Give back every line of the data, transcribed exactly.

--- RAW DATA ---

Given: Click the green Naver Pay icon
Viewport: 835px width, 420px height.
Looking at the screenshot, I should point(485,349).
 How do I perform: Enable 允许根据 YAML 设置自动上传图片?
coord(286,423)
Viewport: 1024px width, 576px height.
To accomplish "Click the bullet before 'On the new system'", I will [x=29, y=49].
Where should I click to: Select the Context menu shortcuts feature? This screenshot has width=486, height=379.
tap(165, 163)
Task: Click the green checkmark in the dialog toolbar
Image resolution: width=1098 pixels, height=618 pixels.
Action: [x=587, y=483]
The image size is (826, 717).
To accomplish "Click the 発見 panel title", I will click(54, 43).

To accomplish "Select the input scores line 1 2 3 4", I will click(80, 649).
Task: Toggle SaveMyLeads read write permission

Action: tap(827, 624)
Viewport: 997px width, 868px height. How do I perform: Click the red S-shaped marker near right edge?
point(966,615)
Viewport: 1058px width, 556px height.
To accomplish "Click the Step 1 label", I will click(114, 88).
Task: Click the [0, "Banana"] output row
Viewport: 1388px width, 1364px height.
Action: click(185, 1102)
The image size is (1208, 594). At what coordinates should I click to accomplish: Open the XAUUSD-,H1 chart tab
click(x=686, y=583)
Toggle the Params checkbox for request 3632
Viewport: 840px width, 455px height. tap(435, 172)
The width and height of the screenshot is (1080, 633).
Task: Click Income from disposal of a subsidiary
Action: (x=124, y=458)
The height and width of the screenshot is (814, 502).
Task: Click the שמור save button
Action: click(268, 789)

---

* **WRITTEN REPLY**:
Given: Click the green Naver Pay icon
Viewport: 835px width, 420px height.
Looking at the screenshot, I should point(485,349).
 How do I perform: Enable 允许根据 YAML 设置自动上传图片?
coord(286,423)
Viewport: 1024px width, 576px height.
To accomplish "Click the bullet before 'On the new system'", I will [x=29, y=49].
Where should I click to: Select the Context menu shortcuts feature? This screenshot has width=486, height=379.
tap(165, 163)
Task: Click the green checkmark in the dialog toolbar
Image resolution: width=1098 pixels, height=618 pixels.
Action: [x=587, y=483]
The image size is (826, 717).
To accomplish "Click the 発見 panel title", I will click(54, 43).

To accomplish "Select the input scores line 1 2 3 4", I will click(80, 649).
Task: Toggle SaveMyLeads read write permission

Action: tap(827, 624)
Viewport: 997px width, 868px height. How do I perform: Click the red S-shaped marker near right edge?
point(966,615)
Viewport: 1058px width, 556px height.
To accomplish "Click the Step 1 label", I will click(114, 88).
Task: Click the [0, "Banana"] output row
Viewport: 1388px width, 1364px height.
Action: click(185, 1102)
The image size is (1208, 594). At what coordinates should I click to accomplish: Open the XAUUSD-,H1 chart tab
click(x=686, y=583)
Toggle the Params checkbox for request 3632
Viewport: 840px width, 455px height. tap(435, 172)
The width and height of the screenshot is (1080, 633).
Task: Click Income from disposal of a subsidiary
Action: (x=124, y=458)
The height and width of the screenshot is (814, 502).
Task: Click the שמור save button
Action: click(268, 789)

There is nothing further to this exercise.